Sin embargo, lo que más valoro es que me motivan a confiar en mí misma y en mis capacidades. Me reafirman que, pase lo que pase, siempre estarán a mi lado para sostenerme si cometo un error y para celebrar conmigo cuando mis pacientes logren avances.

Por otro lado, esa misma inseguridad me ha permitido descubrir el poder del vínculo entre el terapeuta y el paciente, y lo movilizador que este puede ser tanto para el paciente como para el profesional. 

Durante mi ejercicio como psicóloga, probablemente he aprendido más de mis pacientes que ellos de mí. Escuchar sus reflexiones, dudas, opiniones y conclusiones, siempre me sorprende. A pesar de la vulnerabilidad que experimentan al compartir sus pensamientos más íntimos, me brindan acceso a su mundo interior, permitiéndome conocer aquello que los hace únicos y auténticos. La confianza que depositan en mí en esos momentos me hace valorar la dimensión humana del vínculo terapéutico y la suerte que tengo de formar parte de él.

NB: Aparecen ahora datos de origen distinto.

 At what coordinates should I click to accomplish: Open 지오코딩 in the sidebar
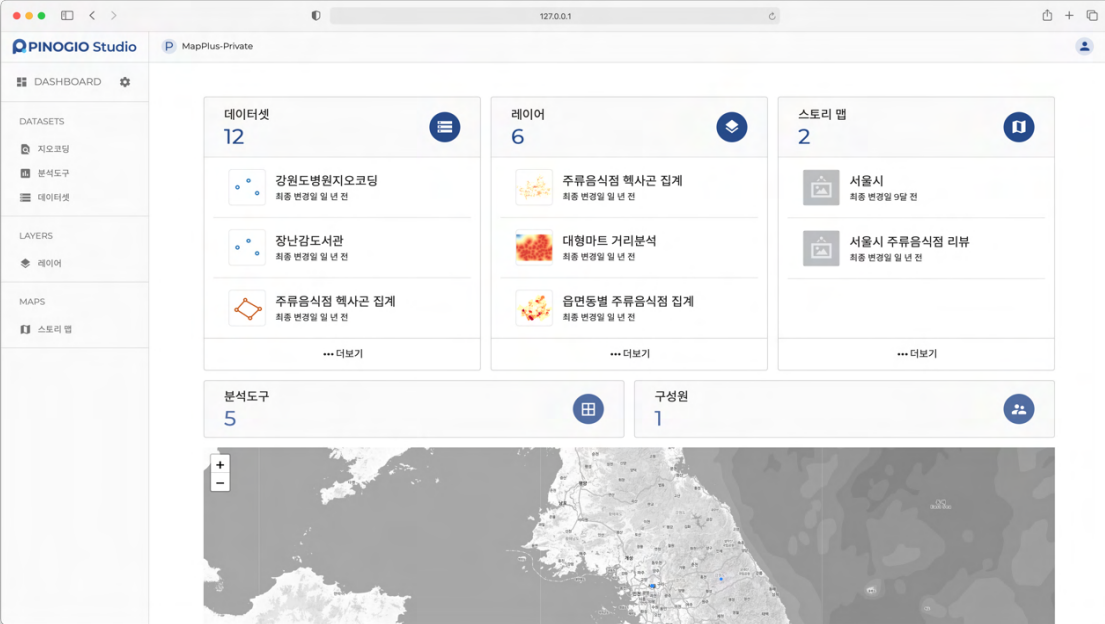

Cierro diciendo que, aunque comenzar como psicóloga clínica es un reto, lo que se recibe a cambio es mucho más valioso que el esfuerzo invertido. A fin de cuentas, obtengo una formación constante, adquiero un conocimiento enriquecedor, pertenezco a una comunidad maravillosa de personas que comparten mi vocación, y, lo más importante, tengo la oportunidad de conocer a personas que, de otra manera, probablemente nunca cruzarían mi camino. Ellos no solo me permiten conocer sus experiencias, opiniones y costumbres diversas, sino que, además, me enseñan a abrir mi mente y a valorar la grandeza del vínculo humano, y el poder transformador que este tiene para movilizarnos. 

Con esta reflexión, espero que quienes se encuentren en terapia psicológica puedan comprender que, a pesar de los esfuerzos y la energía que implica comenzar como terapeuta, esta experiencia resulta tremendamente enriquecedora gracias a ustedes, haciendo que todo el sacrificio valga la pena.